> **WHAT THE TASK REQUIRES**
Copy out all of the material below, swapping every occurrence of "click(x,y)" for "tap(x,y)" and changing nothing else.

> **GIVEN INFORMATION**
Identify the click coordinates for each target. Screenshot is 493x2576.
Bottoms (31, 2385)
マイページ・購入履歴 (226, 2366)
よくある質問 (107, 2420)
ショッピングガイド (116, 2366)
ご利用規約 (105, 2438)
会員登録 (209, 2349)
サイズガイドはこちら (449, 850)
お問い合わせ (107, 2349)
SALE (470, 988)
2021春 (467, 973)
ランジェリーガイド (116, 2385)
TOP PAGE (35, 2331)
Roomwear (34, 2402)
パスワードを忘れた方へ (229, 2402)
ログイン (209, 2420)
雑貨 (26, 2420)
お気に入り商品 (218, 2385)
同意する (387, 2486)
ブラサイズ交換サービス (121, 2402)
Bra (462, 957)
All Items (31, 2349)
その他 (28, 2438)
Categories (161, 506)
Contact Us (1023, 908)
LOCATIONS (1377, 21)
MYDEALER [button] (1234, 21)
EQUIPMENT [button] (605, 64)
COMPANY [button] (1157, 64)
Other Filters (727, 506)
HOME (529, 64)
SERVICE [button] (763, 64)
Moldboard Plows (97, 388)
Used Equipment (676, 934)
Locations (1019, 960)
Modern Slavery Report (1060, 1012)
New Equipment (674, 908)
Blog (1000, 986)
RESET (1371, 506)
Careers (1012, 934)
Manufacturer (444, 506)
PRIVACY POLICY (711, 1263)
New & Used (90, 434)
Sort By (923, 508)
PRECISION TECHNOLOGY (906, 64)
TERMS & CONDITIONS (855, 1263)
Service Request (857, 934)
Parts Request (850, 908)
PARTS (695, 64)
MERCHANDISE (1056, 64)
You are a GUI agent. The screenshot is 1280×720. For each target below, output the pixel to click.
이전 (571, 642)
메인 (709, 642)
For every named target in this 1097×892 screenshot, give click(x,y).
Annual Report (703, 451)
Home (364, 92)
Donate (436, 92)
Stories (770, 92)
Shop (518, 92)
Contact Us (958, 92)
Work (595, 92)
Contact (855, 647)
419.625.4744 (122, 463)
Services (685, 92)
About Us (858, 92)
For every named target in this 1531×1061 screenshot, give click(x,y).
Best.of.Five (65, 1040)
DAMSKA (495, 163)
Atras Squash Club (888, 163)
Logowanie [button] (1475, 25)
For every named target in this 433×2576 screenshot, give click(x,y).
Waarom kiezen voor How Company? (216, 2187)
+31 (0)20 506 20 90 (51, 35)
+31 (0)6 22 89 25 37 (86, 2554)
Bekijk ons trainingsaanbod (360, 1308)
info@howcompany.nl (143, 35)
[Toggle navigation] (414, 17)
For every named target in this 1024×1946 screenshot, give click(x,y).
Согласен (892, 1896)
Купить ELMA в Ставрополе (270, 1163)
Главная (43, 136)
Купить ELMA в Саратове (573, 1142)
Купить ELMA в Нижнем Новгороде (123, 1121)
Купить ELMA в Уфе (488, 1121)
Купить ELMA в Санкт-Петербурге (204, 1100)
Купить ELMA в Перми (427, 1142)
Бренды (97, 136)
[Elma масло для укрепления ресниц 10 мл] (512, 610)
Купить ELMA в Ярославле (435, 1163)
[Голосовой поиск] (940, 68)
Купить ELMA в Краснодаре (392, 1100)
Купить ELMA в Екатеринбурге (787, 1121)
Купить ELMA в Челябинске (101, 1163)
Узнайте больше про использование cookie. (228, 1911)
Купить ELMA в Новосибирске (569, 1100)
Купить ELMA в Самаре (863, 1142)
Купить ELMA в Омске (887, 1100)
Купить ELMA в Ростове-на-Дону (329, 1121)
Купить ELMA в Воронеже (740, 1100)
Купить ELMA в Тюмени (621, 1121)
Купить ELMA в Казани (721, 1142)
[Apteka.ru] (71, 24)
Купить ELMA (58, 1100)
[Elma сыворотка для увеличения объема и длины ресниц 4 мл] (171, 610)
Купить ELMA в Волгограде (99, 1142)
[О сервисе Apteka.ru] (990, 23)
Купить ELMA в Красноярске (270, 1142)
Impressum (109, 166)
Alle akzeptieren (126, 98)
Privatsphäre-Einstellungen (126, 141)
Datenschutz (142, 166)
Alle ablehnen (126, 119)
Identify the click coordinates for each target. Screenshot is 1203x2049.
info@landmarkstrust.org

> **THE REPLY**
Identify the click coordinates for each target. Screenshot is 493x2576.
Bottoms (31, 2385)
マイページ・購入履歴 (226, 2366)
よくある質問 (107, 2420)
ショッピングガイド (116, 2366)
ご利用規約 (105, 2438)
会員登録 (209, 2349)
サイズガイドはこちら (449, 850)
お問い合わせ (107, 2349)
SALE (470, 988)
2021春 (467, 973)
ランジェリーガイド (116, 2385)
TOP PAGE (35, 2331)
Roomwear (34, 2402)
パスワードを忘れた方へ (229, 2402)
ログイン (209, 2420)
雑貨 (26, 2420)
お気に入り商品 (218, 2385)
同意する (387, 2486)
ブラサイズ交換サービス (121, 2402)
Bra (462, 957)
All Items (31, 2349)
その他 (28, 2438)
Categories (161, 506)
Contact Us (1023, 908)
LOCATIONS (1377, 21)
MYDEALER [button] (1234, 21)
EQUIPMENT [button] (605, 64)
COMPANY [button] (1157, 64)
Other Filters (727, 506)
HOME (529, 64)
SERVICE [button] (763, 64)
Moldboard Plows (97, 388)
Used Equipment (676, 934)
Locations (1019, 960)
Modern Slavery Report (1060, 1012)
New Equipment (674, 908)
Blog (1000, 986)
RESET (1371, 506)
Careers (1012, 934)
Manufacturer (444, 506)
PRIVACY POLICY (711, 1263)
New & Used (90, 434)
Sort By (923, 508)
PRECISION TECHNOLOGY (906, 64)
TERMS & CONDITIONS (855, 1263)
Service Request (857, 934)
Parts Request (850, 908)
PARTS (695, 64)
MERCHANDISE (1056, 64)
You are a GUI agent. The screenshot is 1280×720. For each target below, output the pixel to click.
이전 (571, 642)
메인 (709, 642)
For every named target in this 1097×892 screenshot, give tap(x,y).
Annual Report (703, 451)
Home (364, 92)
Donate (436, 92)
Stories (770, 92)
Shop (518, 92)
Contact Us (958, 92)
Work (595, 92)
Contact (855, 647)
419.625.4744 (122, 463)
Services (685, 92)
About Us (858, 92)
For every named target in this 1531×1061 screenshot, give tap(x,y).
Best.of.Five (65, 1040)
DAMSKA (495, 163)
Atras Squash Club (888, 163)
Logowanie [button] (1475, 25)
For every named target in this 433×2576 screenshot, give tap(x,y).
Waarom kiezen voor How Company? (216, 2187)
+31 (0)20 506 20 90 (51, 35)
+31 (0)6 22 89 25 37 (86, 2554)
Bekijk ons trainingsaanbod (360, 1308)
info@howcompany.nl (143, 35)
[Toggle navigation] (414, 17)
For every named target in this 1024×1946 screenshot, give tap(x,y).
Согласен (892, 1896)
Купить ELMA в Ставрополе (270, 1163)
Главная (43, 136)
Купить ELMA в Саратове (573, 1142)
Купить ELMA в Нижнем Новгороде (123, 1121)
Купить ELMA в Уфе (488, 1121)
Купить ELMA в Санкт-Петербурге (204, 1100)
Купить ELMA в Перми (427, 1142)
Бренды (97, 136)
[Elma масло для укрепления ресниц 10 мл] (512, 610)
Купить ELMA в Ярославле (435, 1163)
[Голосовой поиск] (940, 68)
Купить ELMA в Краснодаре (392, 1100)
Купить ELMA в Екатеринбурге (787, 1121)
Купить ELMA в Челябинске (101, 1163)
Узнайте больше про использование cookie. (228, 1911)
Купить ELMA в Новосибирске (569, 1100)
Купить ELMA в Самаре (863, 1142)
Купить ELMA в Омске (887, 1100)
Купить ELMA в Ростове-на-Дону (329, 1121)
Купить ELMA в Воронеже (740, 1100)
Купить ELMA в Тюмени (621, 1121)
Купить ELMA в Казани (721, 1142)
[Apteka.ru] (71, 24)
Купить ELMA (58, 1100)
[Elma сыворотка для увеличения объема и длины ресниц 4 мл] (171, 610)
Купить ELMA в Волгограде (99, 1142)
[О сервисе Apteka.ru] (990, 23)
Купить ELMA в Красноярске (270, 1142)
Impressum (109, 166)
Alle akzeptieren (126, 98)
Privatsphäre-Einstellungen (126, 141)
Datenschutz (142, 166)
Alle ablehnen (126, 119)
Identify the click coordinates for each target. Screenshot is 1203x2049.
info@landmarkstrust.org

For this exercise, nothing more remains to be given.